Text →
......

He went on to inform the children of a tragic occurrence in New Delhi where a large gathering were celebrating a child’s birthday. Terrorists suddenly shot with machine guns into the crowd randomly, killing many people, with the sole aim of instilling fear into the hearts and minds of the entire city and state.

When I interviewed Guruji, I asked him the converse question to the boy’s. “Why were the terrorists willing to talk with you, Guruji?” He responded,

“Whereas they do not trust the government or other people, they trust me. They know me and that I am so honest in my objective. I have no kind of selfish motive. As a Jain monk, who cannot even harm an insect, it is not possible for me to do any of them any harm. They know that nonviolence is my specialty. They feel that I have so much love for them. Yes, they are killing innocent people, and I feel very bad about this. No doubt! My heart is weeping and crying. Still I need to listen to them and understand them.”

An astute observer, Guruji commented on the impression made on him by the terrorists he had met.
“I did not see the light of human life on the faces of the terrorists. They were afraid. Their eyes were very dry and dull. Their faces were full of fear. They looked about everywhere with suspicion.”

As he narrated this to the children at the Arhum Yoga Camp, his listeners were attentive.
“But we were peaceful. They had a lot of weapons. We had no weapons. Nonviolence is life. Violence is death.”

While Guruji’s approach with the children at the camp in New Jersey was to extol the virtues of nonviolence, he had not simply walked into the terrorists’ midst and preached to them. To the contrary, he listened. In fact, it was his conviction that there cannot be terrorism in the world if there were not some factual grievances of a severe nature that needed attending to by the authorities. In the Punjab, he saw the scarcity of land and the lack of jobs, especially for the youth, as substantial issues. Traditionally, many Sikhs of the Punjab had found jobs in the Indian army. However, the government had established a quota system so that then only 1 to 3 percent of the army personnel could be Sikhs. Although he was a monk who had, some 45 years earlier, renounced any worldly aspirations to power, wealth, and pleasure, Guruji spoke in practical terms about the economic and political realities of the Punjab. One newspaper reporter had asked him, “Don’t you think you will be taken for a ride by politicians?” His response affirmed the integrity of his purpose that could not be corrupted:

“Anybody can misuse anybody. I am willing to sacrifice everything to bring about peace in Punjab. I am not bothered about what others do. My aim and ambition is to teach brotherhood to mankind.”3

The same interviewer asked him, “Why should you as a religious preacher involve yourself in political matters?” Guruji made clear that in doing so he was adhering closely to the tradition to which he had devoted his life:

“The duty of a Jain monk is not only to preach religion but to spread peace. When Mahavir Jain was asked this question, he did not say preach Jainism., but he said, ‘Go from village to village and maintain peace among mankind.’”4

This same purpose to promote peace among humanity led Guruji to break a millennial tradition that had prohibited Jain monks from traveling by any means other than by foot. This had been one of the factors that had kept the religion confined to a small minority in India. In 1975, Guruji walked 25 miles from a Jain monastery to an airport in Delhi where thousands of supporters awaited to send him off to the West as, in recent centuries, the first Jain monk to bring  abroad the message of this spiritual tradition. He felt that the teachings of the Arihants, the enlightened ones of the nonviolent path, could not be selfishly confined to the relatively small community that had safeguarded it over the long periods of time it has existed. So, he reached out to a wider world with the Jain faith. In so doing, he did not ask anyone to convert to the religion. In fact, he stated his belief that Jainism was the only religion with no formal method of conversion.

......

Data segment →
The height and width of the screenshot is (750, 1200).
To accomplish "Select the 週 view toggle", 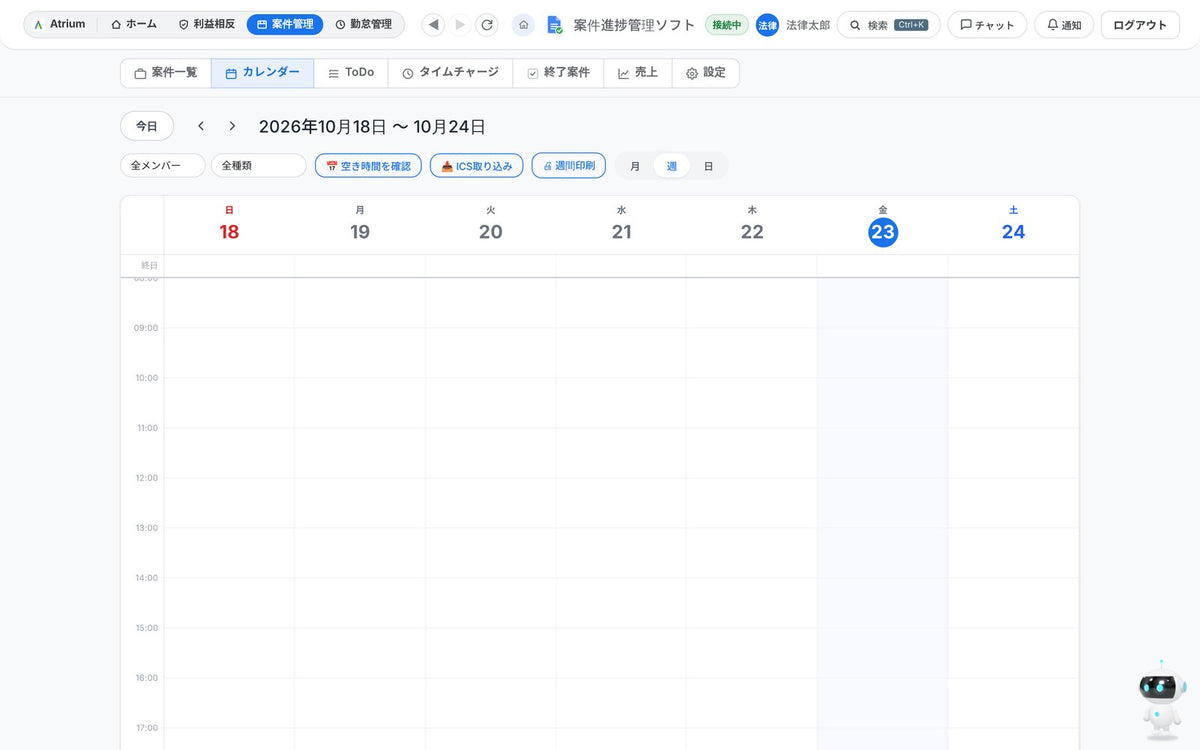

......

Stated problem 1 → In the text about Guruji, list the worldly aspirations he had renounced some 45 years earlier.
Stated problem 2 → According to the text about Guruji, how many miles did he walk to the Delhi airport in 1975?
Stated problem 3 → Please reproduce a part of the text about Guruji, beginning at the words "An astute observer, Guruji" and stopping after "listeners were attentive.".

Correct answer 1 → power, wealth, pleasure

Correct answer 2 → 25 miles

Correct answer 3 →
An astute observer, Guruji commented on the impression made on him by the terrorists he had met.
“I did not see the light of human life on the faces of the terrorists. They were afraid. Their eyes were very dry and dull. Their faces were full of fear. They looked about everywhere with suspicion.”

As he narrated this to the children at the Arhum Yoga Camp, his listeners were attentive.